In particular, experience with functional programming in Lisp or Scheme is helpful. The course will also involve some PROLOG programming, but no prior knowlege of PROLOG is assumed.

Course Outcomes

At the end of this course, students will be able to:

Course Text and Other Sources

Course Web Page: http://www.cs.rit.edu/~rlaz/ai20083/
Required Text: Russell, Stuart, and Norvig, Peter. Artificial Intelligence: A Modern Approach, Second Edition, Prentice-Hall, 2003. [ Text Web Page ]

A list of additional sources is provided within the course web pages at: http://www.cs.rit.edu/~rlaz/ai20083/Resources.html. Sources provided include materials on writing research papers for Computer Science, which students are strongly encouraged to consult.


Grading Scheme

Students will be evaluated as in the following.

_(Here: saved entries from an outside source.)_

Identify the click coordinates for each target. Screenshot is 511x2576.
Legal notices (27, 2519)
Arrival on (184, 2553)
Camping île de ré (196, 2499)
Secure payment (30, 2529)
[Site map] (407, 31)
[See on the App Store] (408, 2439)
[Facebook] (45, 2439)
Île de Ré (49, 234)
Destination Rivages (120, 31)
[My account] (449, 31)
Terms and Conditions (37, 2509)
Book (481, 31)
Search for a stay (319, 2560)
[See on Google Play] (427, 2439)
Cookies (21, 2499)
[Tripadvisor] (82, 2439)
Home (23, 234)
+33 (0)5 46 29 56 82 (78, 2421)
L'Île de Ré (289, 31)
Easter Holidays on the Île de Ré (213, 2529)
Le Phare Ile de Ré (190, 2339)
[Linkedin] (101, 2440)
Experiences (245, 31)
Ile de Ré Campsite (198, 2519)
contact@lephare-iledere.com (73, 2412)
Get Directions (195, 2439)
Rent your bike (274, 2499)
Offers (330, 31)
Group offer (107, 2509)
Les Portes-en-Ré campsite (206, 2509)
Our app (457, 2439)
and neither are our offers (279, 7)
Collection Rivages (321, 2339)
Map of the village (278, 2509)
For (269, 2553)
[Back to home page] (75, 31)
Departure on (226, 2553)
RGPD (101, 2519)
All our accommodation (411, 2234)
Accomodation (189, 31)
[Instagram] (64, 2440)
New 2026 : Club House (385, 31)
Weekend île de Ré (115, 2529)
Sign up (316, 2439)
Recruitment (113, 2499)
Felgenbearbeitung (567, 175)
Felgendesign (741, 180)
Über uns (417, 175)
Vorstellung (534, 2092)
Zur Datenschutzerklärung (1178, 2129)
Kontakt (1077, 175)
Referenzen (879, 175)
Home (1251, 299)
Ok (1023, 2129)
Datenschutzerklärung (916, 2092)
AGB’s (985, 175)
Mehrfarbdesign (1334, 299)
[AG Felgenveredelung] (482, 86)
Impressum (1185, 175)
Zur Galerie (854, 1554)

30% Assignments (Best 3 of 4)
25% Research Paper
15% Midterm Examination (1 hr)
30% Final Examination (2 hrs)

Assignments have written and programming components; the written portions are completed individually, and the programming portions are completed in teams of two. Provided all four assignments are submitted, the lowest assignment will be dropped. Research papers are completed individually. The paper is broken up into an outline/proposal (5%), rough draft (5%), and final version and presentation (15%).

Tentative Schedule

Please note that this schedule may change over the course of the quarter.

Week Topics Notes
1 Overview: History and Implications, Intelligent Agents, Lisp Review
2 Uninformed and Informed Search (Lisp exercises)
3 Constraint Satisfaction, Game Search (minimax, alpha-beta pruning) Thurs: Assignment 1 due
4 Propositional and First Order Logic, Logic Programming (PROLOG) (PROLOG exercises)
Thurs: Paper Proposal due
5 Logic (continued) and Planning (including partial-order planning) Thurs: Assignment 2 due
6 Decision Tree Induction Thurs: Midterm (1 hr)
7 Probability Review, Bayesian Networks Thurs: Assignment 3 due
8 Statistical Learning (incl. neural nets), Hidden Markov Models Thurs: Paper draft due
9 Sequential Decision Problems (Markov Chains) Thurs: Assignment 4 due
10 Student Research Paper Presentations and Review Thurs: Final paper due


Disability Services Office

If you have special needs for seating, tests, note-taking services or other matters due to a disability, please contact the Disability Services Office (www.rit.edu/dso). If you receive approval for accomodation within the course, please contact me as soon as possible so that we can make the necessary arrangements.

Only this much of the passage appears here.